A partir du 1er avril, gare à l’improvisation pour les professionnels qui misent sur la rapidité en optant pour la moto-taxi : la nouvelle réglementation impose à leurs conducteurs une réservation préalable, sous peine d’une grosse amende, voire bien pire. Les comptoirs moto-taxis d’Orly Ouest sont même en voie de disparition : ils devraient fermer leurs portes à la fin de l’année. Autre option, autre polémique : les sociétés de transports de personnes font les frais de la fronde des taxis, qui dénoncent une forme de concurrence déloyale. Cette semaine, une société «low cost» du Vaucluse s’est vu retirer l’une de ses licences.
Derrière ces décisions, le poids du «lobby» que dénoncent les nouveaux acteurs du marché semble assez évident. Mais la lutte des taxis pour défendre leur profession et le strict carcan qui l’encadre apparaît logique, voire louable. Le manque de réglementation vis-à-vis des moto-taxis a donné lieu à des excès – on pense notamment aux échauffourées entre conducteurs devant la gare de Lyon – et la sécurité du voyageur ne peut pas être sacrifiée sur l’autel de la libéralisation des services. Il fallait donc une règle : les autorités ont opté pour la rigueur, en interdisant le «racolage» devant les gares et les aéroports, et en imposant une limite de quatre ans aux véhicules. La sévérité des sanctions devrait prévenir tout manquement, même si les conducteurs évoquent le recours à la clandestinité.
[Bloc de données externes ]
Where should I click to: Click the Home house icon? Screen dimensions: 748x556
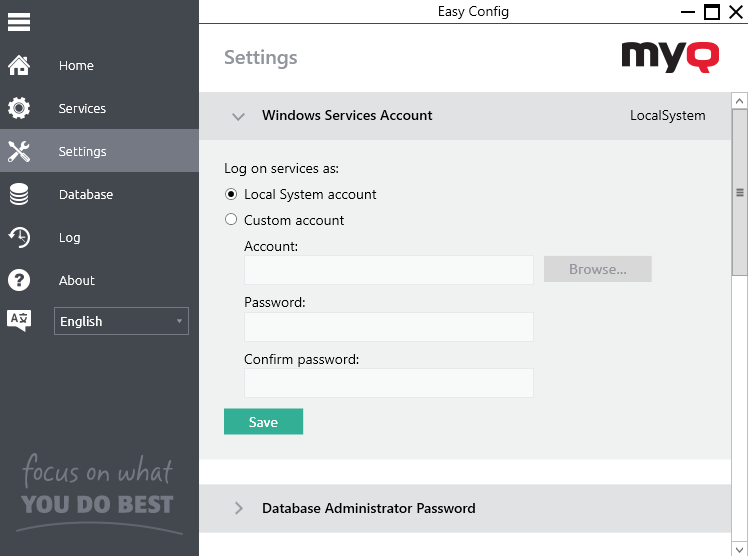(19, 66)
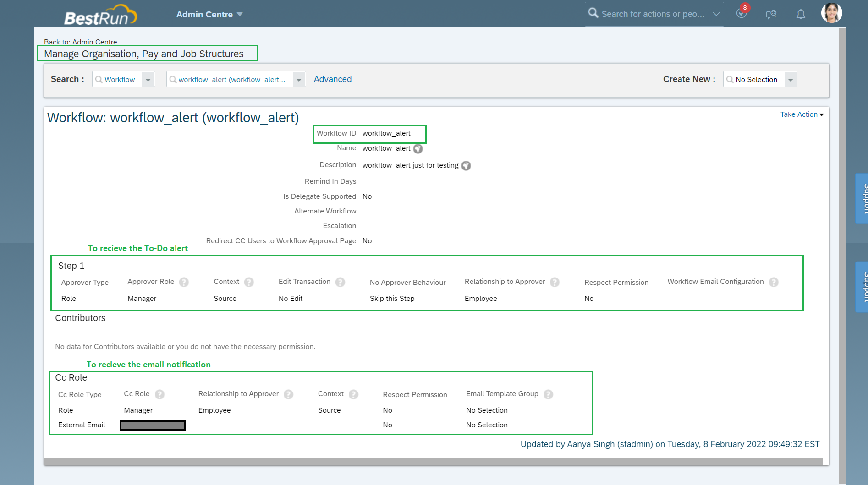Click the chat support icon in header

click(x=771, y=15)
Et le client dans tout ça ? Le recours à une offre plus rapide, comme les moto-taxis, ou moins onéreuse, comme les sociétés low-cost, attire forcément la clientèle des voyageurs, n’en déplaise aux taxis. Pourtant les règlementations et autres décisions de justice ne permettent pas, pour l’instant, d’y voir plus clair dans ce marché de plus en plus dense, de plus en plus confus. Il reste à apprécier, dans la pratique, l’efficacité de la nouvelle réglementation. Et à guetter, dans un futur plus ou moins proche, la place qui sera faite aux sociétés de transports de personnes dans ces règles encore confuses, parfois hypocrites. Car si les services se diversifient, fournissant une offre de plus en plus large, la demande est toujours au rendez-vous, et les prestations diffèrent : le moto-taxi qui facture la vitesse, selon une prestation forfaitaire, ne répond pas au même besoin que les taxis traditionnels, ou les navettes fournies par les hôtels. Il faudra trouver l’encadrement ad hoc, pour mettre en rapport des demandes variées et une offre en évolution, tout en garantissant des prestations fiables, honnêtes, et adaptées. Il y a semble-t-il de la place pour tous, en tous cas pour tous les prestataires sérieux, chacun dans leur domaine. Encore faut-il désormais leur assigner la bonne, pour ne pas laisser le voyageur d'affaire faire du stop.